### Required work
Look through the records below and copy each line that includes the word "menu".
::::::
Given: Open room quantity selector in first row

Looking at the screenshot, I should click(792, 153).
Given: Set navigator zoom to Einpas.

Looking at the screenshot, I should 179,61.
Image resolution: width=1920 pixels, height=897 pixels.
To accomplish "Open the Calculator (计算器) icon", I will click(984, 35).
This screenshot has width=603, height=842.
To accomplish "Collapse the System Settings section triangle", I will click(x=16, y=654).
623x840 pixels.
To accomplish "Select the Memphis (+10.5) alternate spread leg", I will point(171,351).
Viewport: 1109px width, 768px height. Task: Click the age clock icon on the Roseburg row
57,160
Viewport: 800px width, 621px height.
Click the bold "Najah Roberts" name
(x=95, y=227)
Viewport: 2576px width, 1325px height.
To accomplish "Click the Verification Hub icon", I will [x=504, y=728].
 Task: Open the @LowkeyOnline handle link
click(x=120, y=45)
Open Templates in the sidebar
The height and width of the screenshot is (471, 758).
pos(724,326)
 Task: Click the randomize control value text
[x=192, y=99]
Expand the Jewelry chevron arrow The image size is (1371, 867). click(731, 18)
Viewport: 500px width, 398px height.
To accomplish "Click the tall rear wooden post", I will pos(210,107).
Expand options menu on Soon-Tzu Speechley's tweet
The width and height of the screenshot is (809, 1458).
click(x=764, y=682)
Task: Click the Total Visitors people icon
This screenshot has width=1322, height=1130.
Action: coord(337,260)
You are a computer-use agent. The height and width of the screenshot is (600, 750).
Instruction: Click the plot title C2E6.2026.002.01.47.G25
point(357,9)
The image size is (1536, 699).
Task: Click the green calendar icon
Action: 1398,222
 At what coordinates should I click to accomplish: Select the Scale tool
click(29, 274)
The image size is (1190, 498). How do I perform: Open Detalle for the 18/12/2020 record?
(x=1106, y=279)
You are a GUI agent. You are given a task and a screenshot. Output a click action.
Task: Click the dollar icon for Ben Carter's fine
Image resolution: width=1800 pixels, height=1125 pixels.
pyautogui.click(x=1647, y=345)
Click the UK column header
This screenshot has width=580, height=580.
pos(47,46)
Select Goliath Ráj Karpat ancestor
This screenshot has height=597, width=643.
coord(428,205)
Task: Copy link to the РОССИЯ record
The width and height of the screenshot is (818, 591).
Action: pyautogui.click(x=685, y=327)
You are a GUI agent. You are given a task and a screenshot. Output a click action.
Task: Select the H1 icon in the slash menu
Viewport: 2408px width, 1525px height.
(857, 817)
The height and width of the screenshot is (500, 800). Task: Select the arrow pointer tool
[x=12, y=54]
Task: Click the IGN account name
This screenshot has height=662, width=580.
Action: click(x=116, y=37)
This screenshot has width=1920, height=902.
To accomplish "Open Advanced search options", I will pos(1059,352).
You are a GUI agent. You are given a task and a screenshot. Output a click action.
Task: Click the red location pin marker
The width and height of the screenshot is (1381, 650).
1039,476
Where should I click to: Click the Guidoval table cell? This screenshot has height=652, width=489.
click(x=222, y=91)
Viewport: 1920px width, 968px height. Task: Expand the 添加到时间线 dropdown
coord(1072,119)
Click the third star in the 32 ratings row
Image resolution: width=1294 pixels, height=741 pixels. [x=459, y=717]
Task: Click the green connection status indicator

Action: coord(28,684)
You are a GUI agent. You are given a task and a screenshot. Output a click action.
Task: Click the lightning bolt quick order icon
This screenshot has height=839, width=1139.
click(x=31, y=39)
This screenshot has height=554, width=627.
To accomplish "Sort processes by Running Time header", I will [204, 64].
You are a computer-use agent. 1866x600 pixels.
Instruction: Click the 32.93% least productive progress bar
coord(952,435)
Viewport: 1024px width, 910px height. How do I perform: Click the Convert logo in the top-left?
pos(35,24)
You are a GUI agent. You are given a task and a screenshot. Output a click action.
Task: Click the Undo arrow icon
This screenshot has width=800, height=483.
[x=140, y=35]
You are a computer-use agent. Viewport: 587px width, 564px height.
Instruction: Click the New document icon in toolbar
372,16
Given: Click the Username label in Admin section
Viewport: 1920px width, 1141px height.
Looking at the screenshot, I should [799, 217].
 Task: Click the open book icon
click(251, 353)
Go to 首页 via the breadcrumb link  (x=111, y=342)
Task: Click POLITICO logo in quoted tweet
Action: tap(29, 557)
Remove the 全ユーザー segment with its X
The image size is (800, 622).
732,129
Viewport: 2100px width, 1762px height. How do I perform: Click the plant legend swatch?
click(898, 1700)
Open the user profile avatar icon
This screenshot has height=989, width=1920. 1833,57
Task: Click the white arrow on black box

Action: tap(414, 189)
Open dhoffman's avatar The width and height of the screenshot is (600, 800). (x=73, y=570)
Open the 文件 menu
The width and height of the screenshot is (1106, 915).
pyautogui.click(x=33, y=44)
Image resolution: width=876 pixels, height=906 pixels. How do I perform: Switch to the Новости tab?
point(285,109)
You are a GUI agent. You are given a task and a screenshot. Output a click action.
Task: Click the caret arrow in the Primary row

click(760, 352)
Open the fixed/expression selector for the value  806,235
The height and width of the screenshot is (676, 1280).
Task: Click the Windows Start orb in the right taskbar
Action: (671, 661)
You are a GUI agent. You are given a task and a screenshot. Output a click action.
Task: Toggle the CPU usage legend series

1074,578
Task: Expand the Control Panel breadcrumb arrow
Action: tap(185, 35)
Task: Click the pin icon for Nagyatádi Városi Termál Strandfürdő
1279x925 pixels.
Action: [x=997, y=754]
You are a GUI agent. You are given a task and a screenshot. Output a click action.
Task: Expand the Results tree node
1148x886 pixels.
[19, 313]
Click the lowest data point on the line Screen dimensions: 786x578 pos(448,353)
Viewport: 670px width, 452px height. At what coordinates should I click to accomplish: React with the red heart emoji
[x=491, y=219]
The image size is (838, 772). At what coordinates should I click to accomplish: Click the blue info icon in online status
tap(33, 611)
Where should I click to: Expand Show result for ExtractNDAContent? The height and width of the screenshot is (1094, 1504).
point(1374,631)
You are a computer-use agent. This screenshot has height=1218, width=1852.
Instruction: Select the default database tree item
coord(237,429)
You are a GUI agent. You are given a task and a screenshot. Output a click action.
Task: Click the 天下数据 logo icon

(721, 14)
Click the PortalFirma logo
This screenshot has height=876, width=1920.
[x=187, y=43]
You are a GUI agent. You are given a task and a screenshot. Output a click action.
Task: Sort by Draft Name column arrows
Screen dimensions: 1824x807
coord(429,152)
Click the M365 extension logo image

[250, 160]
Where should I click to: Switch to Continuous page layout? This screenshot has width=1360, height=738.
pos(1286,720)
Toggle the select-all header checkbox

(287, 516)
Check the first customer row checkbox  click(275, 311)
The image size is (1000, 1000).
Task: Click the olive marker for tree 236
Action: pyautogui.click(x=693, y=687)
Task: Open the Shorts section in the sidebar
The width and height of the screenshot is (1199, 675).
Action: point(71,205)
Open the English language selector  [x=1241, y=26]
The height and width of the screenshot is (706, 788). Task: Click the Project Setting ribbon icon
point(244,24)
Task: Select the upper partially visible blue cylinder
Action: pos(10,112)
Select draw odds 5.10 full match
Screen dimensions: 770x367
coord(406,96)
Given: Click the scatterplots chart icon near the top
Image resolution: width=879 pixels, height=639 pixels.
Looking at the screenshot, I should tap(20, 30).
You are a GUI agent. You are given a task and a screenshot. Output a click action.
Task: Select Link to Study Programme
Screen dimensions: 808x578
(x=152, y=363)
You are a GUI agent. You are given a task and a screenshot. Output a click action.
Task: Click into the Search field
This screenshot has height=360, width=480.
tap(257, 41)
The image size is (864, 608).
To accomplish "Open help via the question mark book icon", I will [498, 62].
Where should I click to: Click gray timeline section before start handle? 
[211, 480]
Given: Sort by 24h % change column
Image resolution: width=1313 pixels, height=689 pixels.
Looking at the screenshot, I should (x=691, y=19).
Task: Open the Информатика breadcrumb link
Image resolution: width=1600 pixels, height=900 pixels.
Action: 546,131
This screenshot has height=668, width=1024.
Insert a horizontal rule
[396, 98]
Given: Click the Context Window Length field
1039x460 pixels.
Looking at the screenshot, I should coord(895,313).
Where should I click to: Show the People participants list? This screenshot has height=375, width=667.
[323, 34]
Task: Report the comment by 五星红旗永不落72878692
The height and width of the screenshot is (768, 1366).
::::::
### Exercise answer
Expand options menu on Soon-Tzu Speechley's tweet
Task: Select the H1 icon in the slash menu
Open the 文件 menu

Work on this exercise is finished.